The freighter as it happens has also landed nearby and whilst the Doctor is gone, Rorvik and his cronies head off and find the TARDIS. Romana stalls for time by only appearing herself, and the crew take her prisoner, trying to use her like they used Biroc to navigate out of the limbo they're in.
Adric takes K9 and tries to find them but K9 is seriously messed up and not working right, resulting them in getting separated and lost.
The Doctor finds a medieval archway and banquet hall with a mirror at the end and full of old rusted armour and skeletons. The armour comes to life and it turns out they're robots! They try to kill the Doctor and he escapes by ducking and they cut each other to bits.
He takes them apart and learns that the machines are called Gundans. They were built by humans who were enslaved by the lion-aliens (Tharils). The Gundan's were rebels who took down the Tharils and ended their tyrannical reign.

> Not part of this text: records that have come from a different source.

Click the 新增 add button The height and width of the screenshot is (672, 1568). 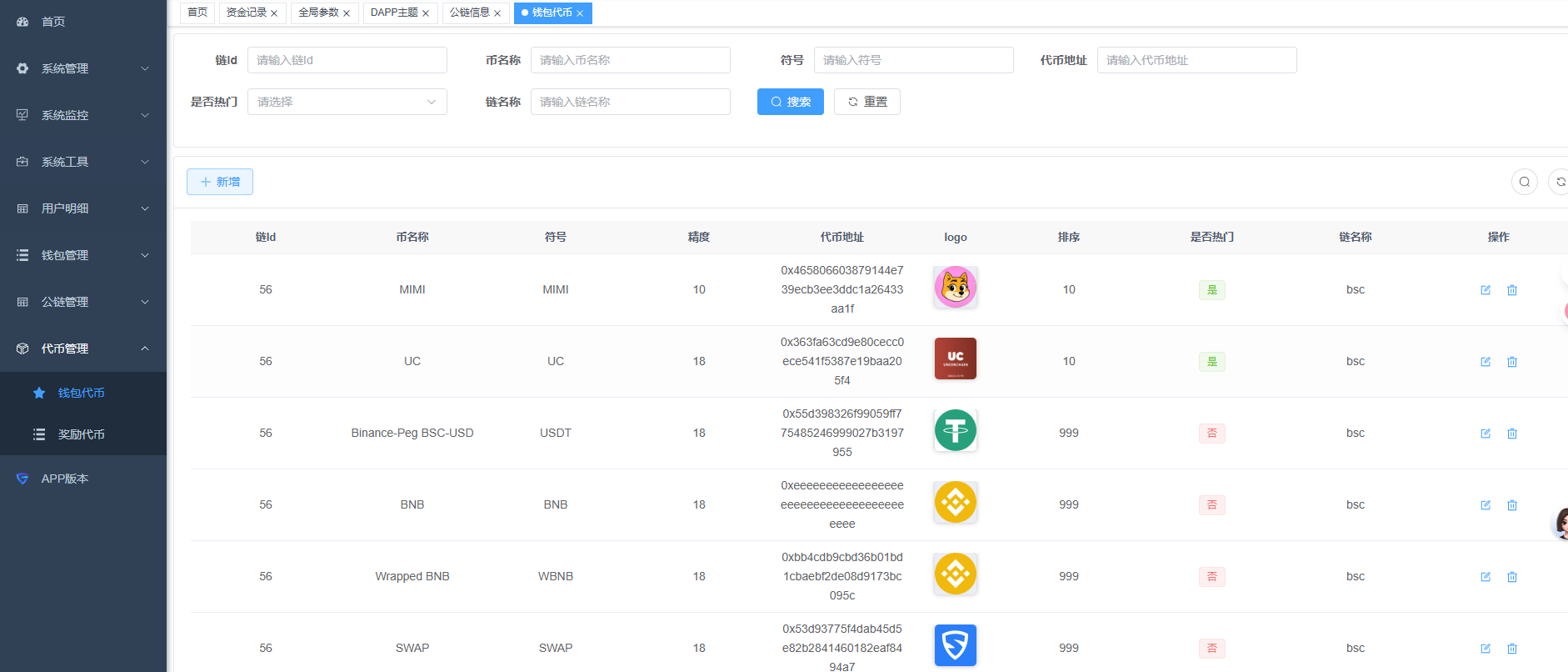pos(220,182)
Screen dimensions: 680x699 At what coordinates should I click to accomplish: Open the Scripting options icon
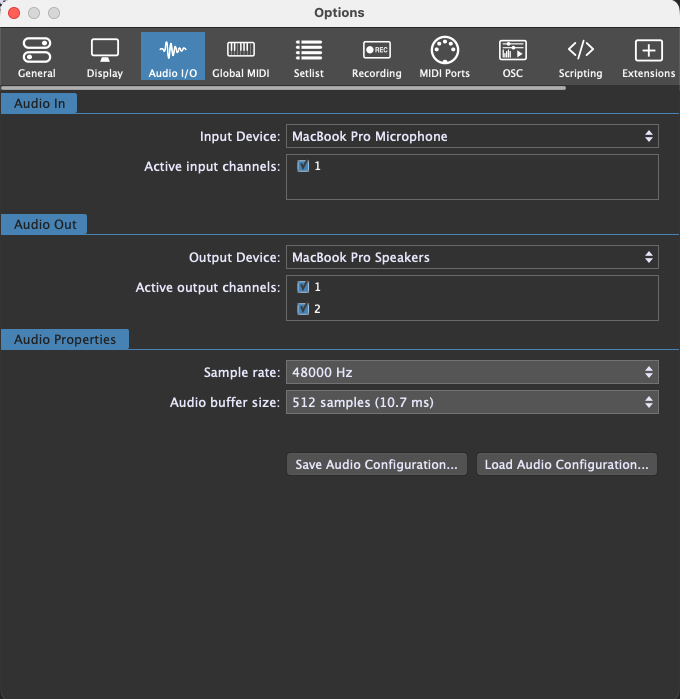580,56
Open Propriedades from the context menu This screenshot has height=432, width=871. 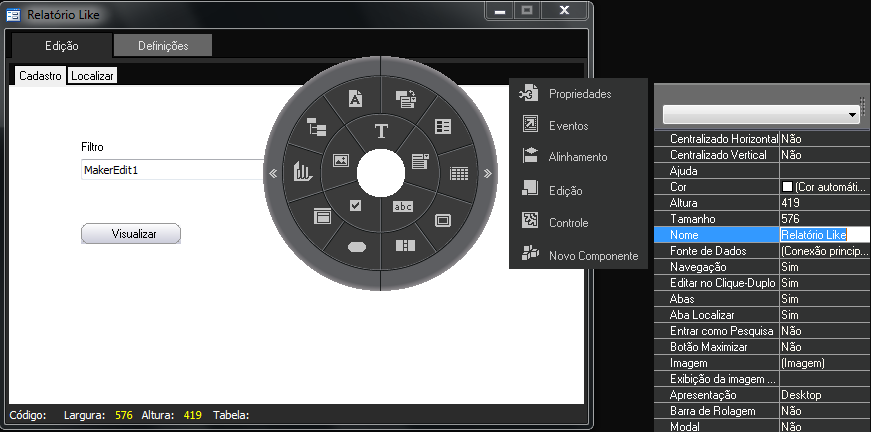579,94
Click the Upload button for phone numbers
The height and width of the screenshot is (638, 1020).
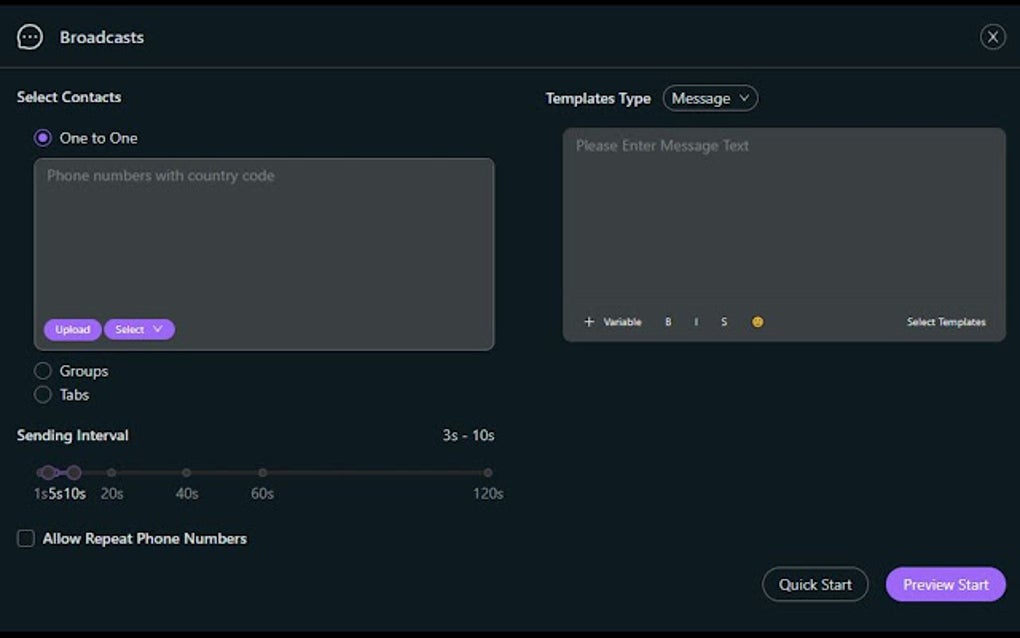(x=72, y=329)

Meanwhile, Rorvik tells his crew to revive another Tharil and he leaves to find the Doctor whom he believes is alien enough to use the navigation chair without dying. As they are gone, a Tharil is awoken (a dangerous procedure) and it runs rampant on the ship. It finds Romana and frees her,
Elsewhere, the Doctor gets close to getting some key information about the church like structure. It's a gateway, possibly out of e-space. He uses K9's power when he turns up to boost the signal, but the last Gundan decapitates its companion and runs into a portal of the mirror. Rorvik and his crew turn up to capture the Doctor but the Doctor also escapes through the mirror. Whilst there, he meets Biroc in an alternate dimension that's black and white. Biroc takes the Doctor to a mansion.
K9 overhears the crew saying that the distances from the freighter, the TARDIS and the gateway are shrinking. This info becomes significant, when eventually, they discover that the freighter is made up of dwarf star alloy, an incredibly dense material that is ultimately responsible for collapsing this pocket limbo like a black hole. It means they have only a short time before everyone dies.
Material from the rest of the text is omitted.